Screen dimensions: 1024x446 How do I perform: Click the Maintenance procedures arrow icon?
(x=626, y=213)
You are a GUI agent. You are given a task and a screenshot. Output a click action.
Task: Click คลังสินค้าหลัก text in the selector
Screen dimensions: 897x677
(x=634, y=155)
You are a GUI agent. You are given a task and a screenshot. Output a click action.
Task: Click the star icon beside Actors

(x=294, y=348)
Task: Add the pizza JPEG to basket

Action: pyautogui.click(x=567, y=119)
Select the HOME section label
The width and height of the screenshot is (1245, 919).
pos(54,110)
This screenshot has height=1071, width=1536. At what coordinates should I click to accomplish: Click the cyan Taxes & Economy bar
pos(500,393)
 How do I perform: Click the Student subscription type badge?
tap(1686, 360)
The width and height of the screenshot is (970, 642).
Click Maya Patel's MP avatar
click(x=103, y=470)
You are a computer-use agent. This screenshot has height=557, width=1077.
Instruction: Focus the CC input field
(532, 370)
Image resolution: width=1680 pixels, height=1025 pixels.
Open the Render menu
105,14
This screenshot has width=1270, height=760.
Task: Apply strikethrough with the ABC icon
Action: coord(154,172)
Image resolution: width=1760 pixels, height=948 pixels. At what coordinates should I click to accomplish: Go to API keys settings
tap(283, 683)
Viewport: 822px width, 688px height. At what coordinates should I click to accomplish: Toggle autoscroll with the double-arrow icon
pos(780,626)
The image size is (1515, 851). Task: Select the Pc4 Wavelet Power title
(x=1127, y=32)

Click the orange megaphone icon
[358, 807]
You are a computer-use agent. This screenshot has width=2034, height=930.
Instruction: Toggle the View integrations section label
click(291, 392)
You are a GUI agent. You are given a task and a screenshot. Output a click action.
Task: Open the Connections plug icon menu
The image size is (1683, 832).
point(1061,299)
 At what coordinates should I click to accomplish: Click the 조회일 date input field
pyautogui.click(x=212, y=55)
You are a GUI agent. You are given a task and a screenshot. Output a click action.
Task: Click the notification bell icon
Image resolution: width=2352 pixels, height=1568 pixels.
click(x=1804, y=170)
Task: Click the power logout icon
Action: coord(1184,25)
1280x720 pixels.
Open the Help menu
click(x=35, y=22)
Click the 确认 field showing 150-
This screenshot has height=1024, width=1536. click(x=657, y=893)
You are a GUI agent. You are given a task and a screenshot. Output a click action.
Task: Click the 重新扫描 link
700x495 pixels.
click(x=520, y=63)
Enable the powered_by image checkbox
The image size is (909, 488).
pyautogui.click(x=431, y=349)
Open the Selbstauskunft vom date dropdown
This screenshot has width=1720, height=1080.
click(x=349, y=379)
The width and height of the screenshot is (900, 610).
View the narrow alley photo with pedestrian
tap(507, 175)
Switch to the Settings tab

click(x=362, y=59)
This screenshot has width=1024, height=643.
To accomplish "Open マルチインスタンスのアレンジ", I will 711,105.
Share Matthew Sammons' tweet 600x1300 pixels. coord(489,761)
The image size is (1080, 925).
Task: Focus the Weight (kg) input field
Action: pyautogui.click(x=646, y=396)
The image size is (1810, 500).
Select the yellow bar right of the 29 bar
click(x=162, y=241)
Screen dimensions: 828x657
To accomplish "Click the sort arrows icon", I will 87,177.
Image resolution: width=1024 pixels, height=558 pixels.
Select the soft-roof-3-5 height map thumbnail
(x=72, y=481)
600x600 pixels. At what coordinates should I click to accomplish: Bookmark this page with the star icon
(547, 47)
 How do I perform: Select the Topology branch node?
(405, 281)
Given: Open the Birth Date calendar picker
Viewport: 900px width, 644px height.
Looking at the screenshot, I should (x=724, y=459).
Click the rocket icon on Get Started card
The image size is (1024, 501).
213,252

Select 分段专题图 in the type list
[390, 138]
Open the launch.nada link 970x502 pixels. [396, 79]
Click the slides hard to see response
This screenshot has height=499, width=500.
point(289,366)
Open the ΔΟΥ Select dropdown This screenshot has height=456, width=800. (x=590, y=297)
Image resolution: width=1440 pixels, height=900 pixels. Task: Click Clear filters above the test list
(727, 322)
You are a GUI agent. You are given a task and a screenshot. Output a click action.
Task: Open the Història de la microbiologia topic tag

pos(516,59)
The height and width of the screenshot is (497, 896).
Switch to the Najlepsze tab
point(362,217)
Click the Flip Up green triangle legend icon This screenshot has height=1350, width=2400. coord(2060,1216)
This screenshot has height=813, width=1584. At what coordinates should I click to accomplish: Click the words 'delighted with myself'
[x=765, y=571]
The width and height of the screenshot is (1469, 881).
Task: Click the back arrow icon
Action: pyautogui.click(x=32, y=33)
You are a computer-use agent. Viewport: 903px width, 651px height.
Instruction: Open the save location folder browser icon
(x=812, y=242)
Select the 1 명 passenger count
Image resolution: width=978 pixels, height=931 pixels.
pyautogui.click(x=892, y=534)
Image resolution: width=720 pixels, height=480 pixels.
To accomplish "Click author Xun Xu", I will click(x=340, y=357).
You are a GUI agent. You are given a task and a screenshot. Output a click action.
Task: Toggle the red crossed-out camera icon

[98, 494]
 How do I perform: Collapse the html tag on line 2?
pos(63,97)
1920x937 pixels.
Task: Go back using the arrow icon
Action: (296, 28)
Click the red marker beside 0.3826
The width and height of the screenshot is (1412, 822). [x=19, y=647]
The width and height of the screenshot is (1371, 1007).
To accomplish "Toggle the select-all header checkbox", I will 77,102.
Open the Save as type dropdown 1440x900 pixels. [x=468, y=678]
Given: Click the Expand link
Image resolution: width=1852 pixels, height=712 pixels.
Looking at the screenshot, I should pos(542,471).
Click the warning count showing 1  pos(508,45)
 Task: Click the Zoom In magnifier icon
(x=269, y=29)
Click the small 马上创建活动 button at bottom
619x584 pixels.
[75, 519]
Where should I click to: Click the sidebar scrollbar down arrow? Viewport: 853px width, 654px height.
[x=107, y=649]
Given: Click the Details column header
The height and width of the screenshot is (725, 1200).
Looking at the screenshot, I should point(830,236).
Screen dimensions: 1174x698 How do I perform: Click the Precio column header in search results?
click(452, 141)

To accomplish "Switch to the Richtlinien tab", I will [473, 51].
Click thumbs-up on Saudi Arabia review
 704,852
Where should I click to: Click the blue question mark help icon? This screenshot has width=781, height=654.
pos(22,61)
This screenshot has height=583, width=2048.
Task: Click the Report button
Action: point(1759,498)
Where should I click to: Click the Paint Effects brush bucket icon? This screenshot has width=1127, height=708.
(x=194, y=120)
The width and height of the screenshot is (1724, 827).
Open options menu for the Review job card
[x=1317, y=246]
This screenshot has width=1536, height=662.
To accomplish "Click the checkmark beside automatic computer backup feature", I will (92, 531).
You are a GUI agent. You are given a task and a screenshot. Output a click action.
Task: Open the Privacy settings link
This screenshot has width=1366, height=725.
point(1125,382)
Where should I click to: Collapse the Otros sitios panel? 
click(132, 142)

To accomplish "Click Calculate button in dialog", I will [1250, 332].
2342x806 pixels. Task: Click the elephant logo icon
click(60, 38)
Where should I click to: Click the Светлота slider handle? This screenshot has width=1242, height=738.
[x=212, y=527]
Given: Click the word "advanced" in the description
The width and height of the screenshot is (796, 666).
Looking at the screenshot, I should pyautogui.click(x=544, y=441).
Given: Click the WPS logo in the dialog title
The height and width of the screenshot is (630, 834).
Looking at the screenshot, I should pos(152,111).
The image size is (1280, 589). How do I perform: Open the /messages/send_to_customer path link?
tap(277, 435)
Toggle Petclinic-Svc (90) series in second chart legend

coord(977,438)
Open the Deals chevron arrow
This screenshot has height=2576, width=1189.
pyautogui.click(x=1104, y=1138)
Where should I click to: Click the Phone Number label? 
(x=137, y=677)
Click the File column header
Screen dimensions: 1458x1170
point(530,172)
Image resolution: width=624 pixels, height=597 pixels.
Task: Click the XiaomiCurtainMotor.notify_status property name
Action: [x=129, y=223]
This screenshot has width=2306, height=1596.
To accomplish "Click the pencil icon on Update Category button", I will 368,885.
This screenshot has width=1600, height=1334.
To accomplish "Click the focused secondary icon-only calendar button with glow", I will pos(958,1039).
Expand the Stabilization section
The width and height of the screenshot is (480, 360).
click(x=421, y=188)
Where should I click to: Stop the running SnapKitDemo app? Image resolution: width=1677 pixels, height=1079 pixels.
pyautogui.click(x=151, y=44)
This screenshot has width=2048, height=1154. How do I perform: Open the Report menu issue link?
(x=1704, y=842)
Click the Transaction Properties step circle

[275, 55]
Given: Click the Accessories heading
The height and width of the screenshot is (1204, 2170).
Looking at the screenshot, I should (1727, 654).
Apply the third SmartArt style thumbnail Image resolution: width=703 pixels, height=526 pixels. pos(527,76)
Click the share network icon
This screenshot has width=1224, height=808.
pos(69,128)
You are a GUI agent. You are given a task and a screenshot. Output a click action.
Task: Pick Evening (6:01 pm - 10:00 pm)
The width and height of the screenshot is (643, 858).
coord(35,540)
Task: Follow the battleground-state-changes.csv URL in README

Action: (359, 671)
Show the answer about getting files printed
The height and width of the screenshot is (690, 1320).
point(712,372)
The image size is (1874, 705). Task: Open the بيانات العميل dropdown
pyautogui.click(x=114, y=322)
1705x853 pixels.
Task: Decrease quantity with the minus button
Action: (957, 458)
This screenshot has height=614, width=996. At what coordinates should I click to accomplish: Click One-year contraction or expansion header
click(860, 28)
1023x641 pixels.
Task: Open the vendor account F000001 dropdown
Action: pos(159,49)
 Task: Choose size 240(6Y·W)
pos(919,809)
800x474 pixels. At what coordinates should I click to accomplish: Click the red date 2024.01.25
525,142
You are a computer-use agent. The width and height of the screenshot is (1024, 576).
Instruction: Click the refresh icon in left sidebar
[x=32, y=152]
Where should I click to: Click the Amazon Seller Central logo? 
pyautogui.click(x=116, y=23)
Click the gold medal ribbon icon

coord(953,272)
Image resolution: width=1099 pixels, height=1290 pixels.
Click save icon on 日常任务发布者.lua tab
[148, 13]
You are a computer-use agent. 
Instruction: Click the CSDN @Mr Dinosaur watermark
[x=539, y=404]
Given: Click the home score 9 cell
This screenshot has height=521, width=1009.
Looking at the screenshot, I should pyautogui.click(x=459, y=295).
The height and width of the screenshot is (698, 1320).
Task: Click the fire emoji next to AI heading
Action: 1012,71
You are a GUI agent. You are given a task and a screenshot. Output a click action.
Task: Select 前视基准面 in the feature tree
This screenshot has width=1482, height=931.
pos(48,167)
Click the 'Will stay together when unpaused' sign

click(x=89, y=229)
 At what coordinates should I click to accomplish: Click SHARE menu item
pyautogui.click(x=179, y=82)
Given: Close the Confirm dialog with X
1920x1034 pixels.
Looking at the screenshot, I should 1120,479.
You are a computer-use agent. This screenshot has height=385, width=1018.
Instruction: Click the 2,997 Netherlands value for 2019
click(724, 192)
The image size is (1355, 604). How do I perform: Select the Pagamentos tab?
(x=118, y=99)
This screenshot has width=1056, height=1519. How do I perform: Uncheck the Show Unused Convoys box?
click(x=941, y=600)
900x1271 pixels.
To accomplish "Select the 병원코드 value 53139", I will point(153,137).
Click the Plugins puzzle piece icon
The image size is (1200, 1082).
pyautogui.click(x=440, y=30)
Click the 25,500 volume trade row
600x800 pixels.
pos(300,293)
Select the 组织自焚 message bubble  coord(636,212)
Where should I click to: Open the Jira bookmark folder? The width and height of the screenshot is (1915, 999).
────────────────
▸ **Exercise instructions**:
Lines holding the word "feature" in the entries above are the ones to pull out. Copy them all.

▸ **Solution to this task**:
To accomplish "Click the checkmark beside automatic computer backup feature", I will (92, 531).
Task: Select 前视基准面 in the feature tree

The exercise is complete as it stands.